The episode's musical performances were well received by most reviewers. All three were Broadway songs, two from West Side Story and one from Funny Girl—the concentration on show tunes disappointed Reiter, and Canning felt they were all "too bland", but others were happy with the selections including Hankinson who said he was "loving the Broadway-bend to these first two episodes", and added, "all three of tonight's numbers were hands-down fantastic."

The duet of "Somewhere" featuring Rachel and Shelby was generally complimented.
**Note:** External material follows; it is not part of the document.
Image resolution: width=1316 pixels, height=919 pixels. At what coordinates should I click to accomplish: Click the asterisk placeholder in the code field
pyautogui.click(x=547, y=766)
Both Benigno and Rae Votta of Billboard compared it favorably to their previous duet, Lady Gaga's "Poker Face", from season one. Benigno gave the performance a "B+", while Michael Slezak of TVLine gave it an "A−" and praised their "powerful, evocative voices". Rolling Stones Erica Futterman was not impressed, and characterized it as "Lite FM snooze that does nothing to showcase these Broadway belters in a new and exciting way". Amy Lee of The Huffington Post called it "pretty bland", and said it was "getting annoying" that Rachel "sings every song as if she's Barbra Streisand". The Wall Street Journals Raymund Flandez, however, called the duet "pitch-perfect" and "so sublime it makes you catch your breath".
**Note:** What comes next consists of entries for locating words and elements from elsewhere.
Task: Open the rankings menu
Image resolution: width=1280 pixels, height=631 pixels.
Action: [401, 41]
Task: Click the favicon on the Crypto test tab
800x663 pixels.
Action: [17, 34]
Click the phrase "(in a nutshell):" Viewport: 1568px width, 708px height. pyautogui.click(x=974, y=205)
Kurt's choice of "I'm the Greatest Star" to audition for the role of Tony—the one song not from West Side Story—drew comment: Benigno ascribed it to Kurt's "ability to make a talented ass of himself", while Slezak was of the opinion that Kurt was "way too savvy, and way too hungry for the role" for that kind of misstep. Despite these plot-related issues, both reviewers gave the performance an "A", and Benigno noted both that "he nails it" and "last half of the song is a singing clinic." VanDerWerff was not fond of the reliance on "gimmicky staging", though Futterman called it "an impressive physical performance", Votta stated that "Kurt sounds flawless and the performance is captivating" and Flandez complimented his "captivating high notes after high notes", and added, "He's a star unicorn, and he knows it." Lisa Respers France of CNN wrote that Kurt "was amazing singing Streisand, and for the first time I realized that he really is as big a star as Rachel."
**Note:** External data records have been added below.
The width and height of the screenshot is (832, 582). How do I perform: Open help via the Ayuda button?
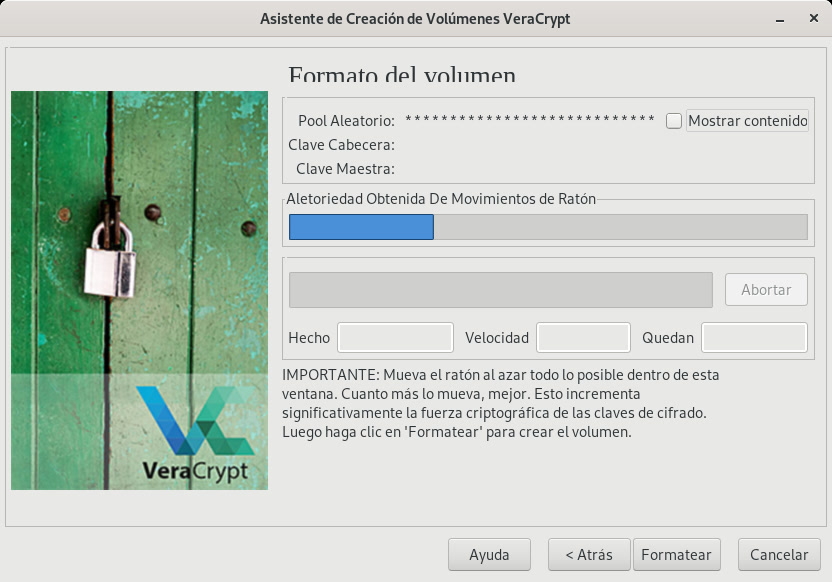click(489, 554)
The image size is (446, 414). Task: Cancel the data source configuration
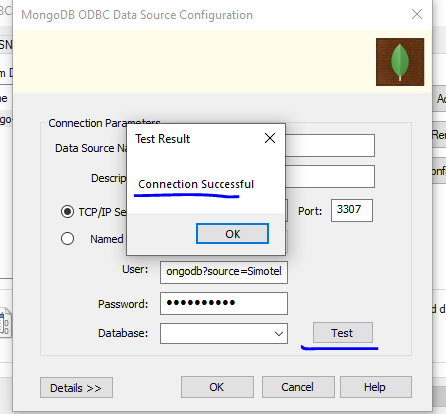pyautogui.click(x=298, y=387)
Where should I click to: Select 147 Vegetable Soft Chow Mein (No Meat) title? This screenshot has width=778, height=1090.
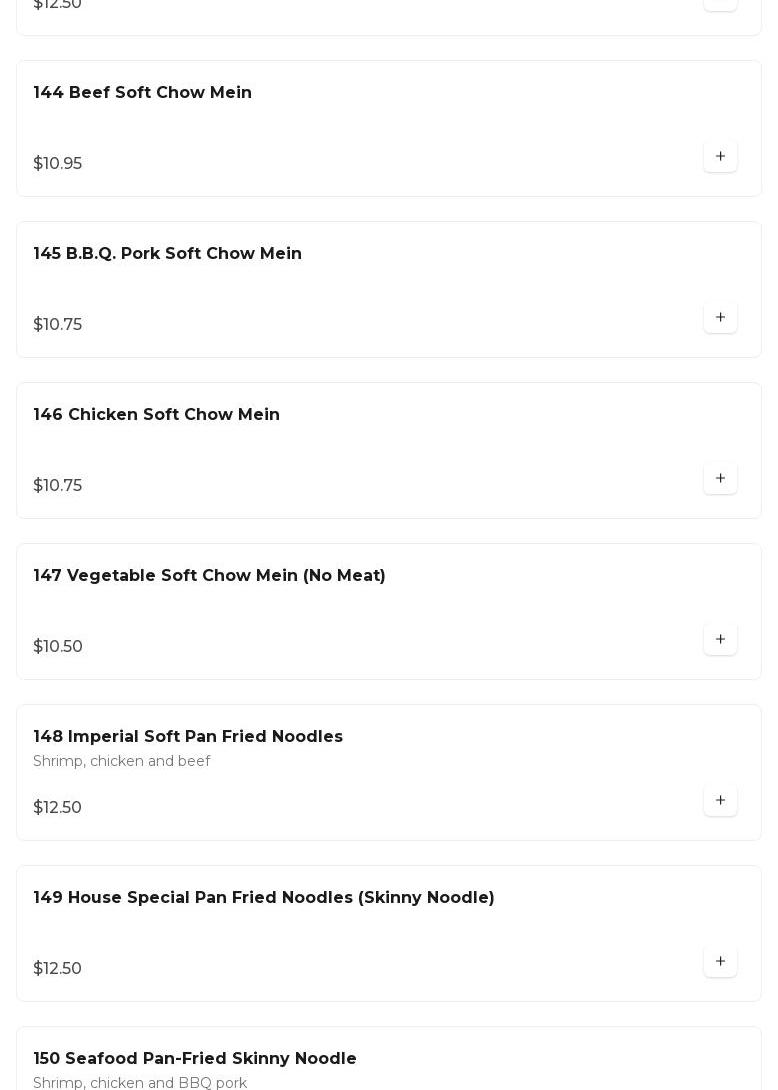[209, 575]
Blaine's rendition of "Something's Coming" was the most enthusiastically welcomed. It was the favorite number of Lee, VanDerWerff and Futterman; Lee said it was "the best song", and added, "he's kinetic, impassioned and generally delightful as Blaine-playing-Tony." VanDerWerff was even more complimentary with "by far the best performance", and Futterman called it "the winning musical number of the episode". Both Slezak and Benigno gave it a "B+", and the former complimented Criss's "breathless charm and boyish enthusiasm", while the latter maintained that the actor is "at his best when he's doing goofy pop numbers with kind of an off-beat twist". West gave the song an "A−", and said "Blaine just knows how to own the stage and your TV screen", while both Votta and Respers France wrote that he was the "perfect Tony".

===Chart history===

One of the three cover versions released as singles debuted on the Billboard Hot 100, and none charted on the Canadian Hot 100 or in England or Australia. The duet version of "Somewhere" appeared at number seventy-five, the fourth time the song charted in the Hot 100. By contrast, "Something's Coming", the episode's other song from West Side Story, has never appeared in the Hot 100, and failed to chart there again.